Not More Capital — the Right Capital

Capital goods are parts of an unfinished plan.

Of all the unique contributions of the Austrian school of economics, none is as central as the theory of capital.  Other economists have consistently misunderstood that theory, leading to much confusion, particularly in the two controversies that defined Austrian economics in the twentieth century: the socialist calculation debate and the Hayek-Keynes debate.  Even today, mainstream economists commenting on the Austrian theory of the business cycle misunderstand these issues.

Austrians start by defining capital as, in Israel Kirzner’s words, “unfinished plans.”  Capital is all the elements of an entrepreneurial plan that have to be combined to produce final output, including labor (sometimes called “human capital”), machinery, raw materials, and intangibles such as particular business processes a firm uses or its connections to suppliers.

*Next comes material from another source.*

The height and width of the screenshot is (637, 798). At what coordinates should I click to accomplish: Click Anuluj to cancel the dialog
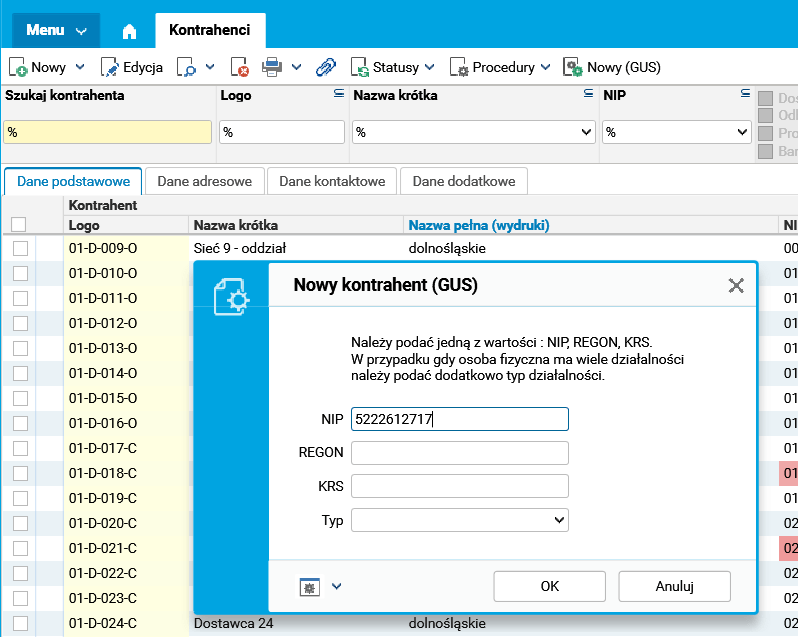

When we see capital this way, we also recognize that capital goods are heterogeneous things. Capital is not like a bucket of water from which we scoop identical cups.  Instead, capital goods, including human capital, have a limited number of specific uses to which they can be put.  As Peter Boettke puts it, capital is not like Play-Doh, which can be formed into any shape, but like Legos, the versatility of which is limited by the sizes, shapes, and interconnections of the pieces.

Austrians speak of the need for capital to be “complementary” to other capital in order for it to help create an integrated production plan.  A producer must have the “right” capital, that is, capital that “fits together.”  An important implication here is that “more” capital isn’t always better.  What firms need are pieces that fit, not just duplicates of what they already have.

Complements or Substitutes?

Consider the major sports story of the last few weeks:  LeBron James’s move to the Miami Heat of the NBA.  At first blush, this seems like a huge gain for the Heat because they now have two of the best players in the game — James and Dwyane Wade (and perhaps a third, Chris Bosh).  Economically, it might look like the Heat will be much more “productive” because they’ve added very productive human capital in the form of James.  However, from an Austrian perspective there’s a question worth asking, as Tyler Cowen has pointed out:  Are James and Wade complements or do they just substitute for one another?  If they play too much alike, will they “fit together” in the way capital goods need to?  Often the best teams in sports are ones that find good “role players” who complement one or two excellent players.

If James and Wade, for example, can’t play defense well enough or they both like to handle the ball too much, and no one else on the Heat can pick up the defensive slack or move without the ball, there will be a hole in the production plan.  Having more really productive capital isn’t useful if it is just a substitute for what you already have rather than a complement in the mixture of capital goods that are needed to produce the output.  In fact, what makes capital productive is precisely that it is complementary to other factors of production.

All these points are misunderstood by critics of the Austrian explanation of the recession.  What Austrians claim happens during the boom is that inflation drives down interest rates, creating malinvestment as entrepreneurs begin production processes with too many stages between inputs and outputs (which seems to be justified by the artificially low interest rate).  Labor gets allocated to those industries as well.

Notice that it’s not that they have over-invested in capital. Rather they have the wrong mix of capital.  If one doesn’t understand the heterogeneity of capital, that distinction is easy to overlook.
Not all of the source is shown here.